Denise Davis describes herself as “a numbers nerd,” who fell in love with banking after an internship at PNC Bank while attending the University of Pittsburgh.
After a dozen years with the bank, Davis is now a managing director and senior relationship manager within PNC Bank’s energy group, which ranks among the top revenue-generating businesses for the bank with more than $3 billion of deployed capital and a portfolio of dozens of clients.
Megan Comfort got into banking on the advice of her mother. Comfort’s mother, an immigrant from the Philippines, worked as a bank teller for most of Comfort’s childhood, and urged her daughter to go into banking because of the benefits and the opportunity to try different roles.
Immediately after high school, Comfort began working as a teller at Nevada State Bank, a subsidiary of Zions Bancorp. Three years later, she joined the small-business banking team at the bank. “That’s when I fell in love with banking. I loved helping small-business owners,” she said.

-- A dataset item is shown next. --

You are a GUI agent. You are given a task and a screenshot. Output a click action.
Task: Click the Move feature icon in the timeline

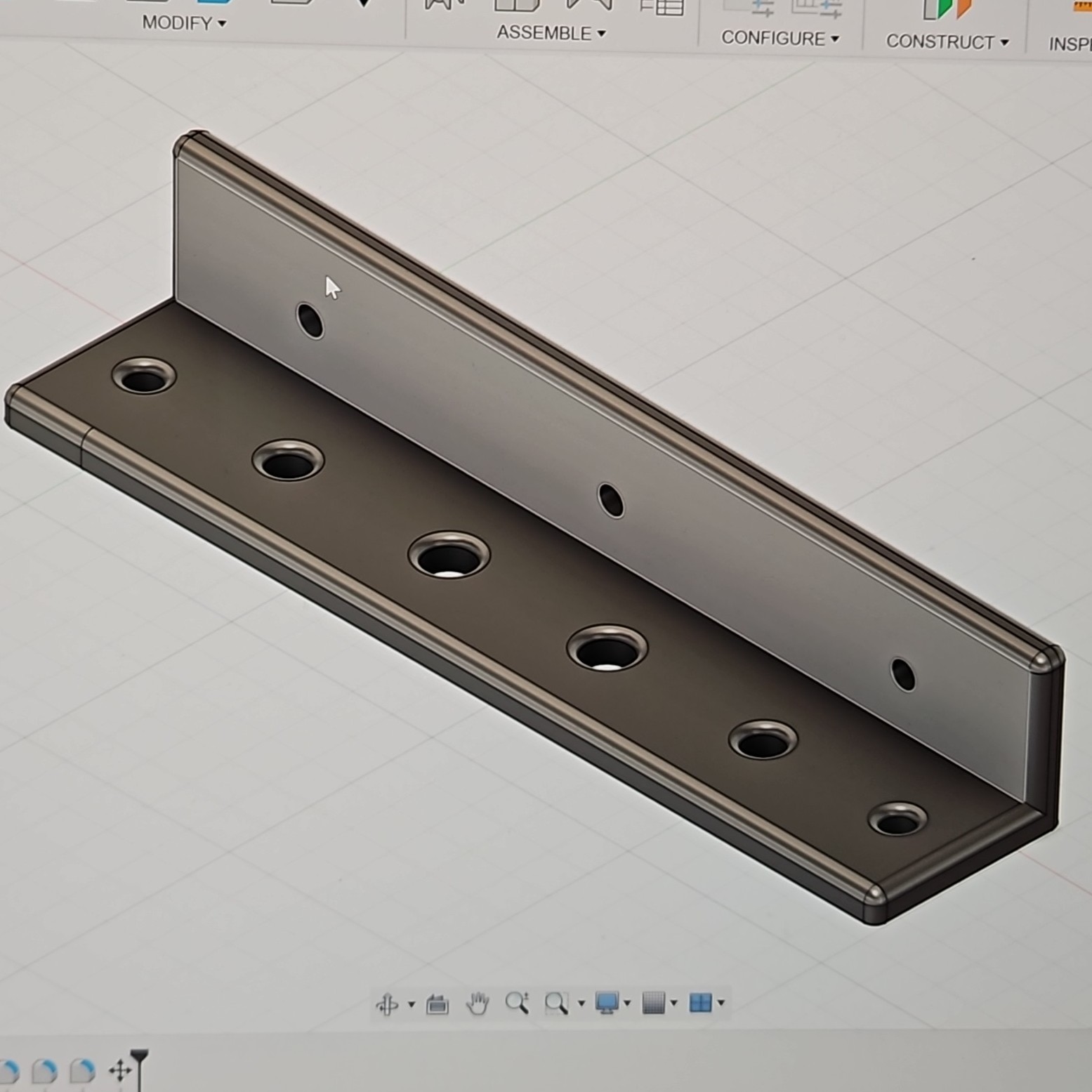[121, 1069]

Jillian Chuck has learned about providing a high-touch customer experience through an unusual avenue — by working in her parents’ Jamaican restaurant.
Food is what initially brought her parents together. Chuck’s father immigrated to the U.S. to attend school and met her mother, who was working in his uncle’s bakery.
Growing up in the small Illinois town of Roscoe, Amy Bartlett never imagined that she would go into banking. Today, she holds BMO’s House Discretionary Limit, which means she is one of a handful at the bank allowed to recommend that the CEO or chief risk officer extend more than the bank’s maximum credit limit to a client.
Bartlett joined BMO in 2007 as an analyst working with large diversified companies, and has stayed at the bank since in its Chicago office, now also supervising bankers in Toronto and New York.
Shayna Arrington always knew she was going to work in finance. She earned an MBA with a concentration in finance from the University of Buffalo School of Management, and then earned a law degree with a concentration in financial transactions from the University of Buffalo School of Law.
During law school, Arrington spent her summers interning in Washington, D.C., for the Financial Industry Regulatory Authority, the Securities and Exchange Commission and the U.S. Department of Justice in their enforcement divisions.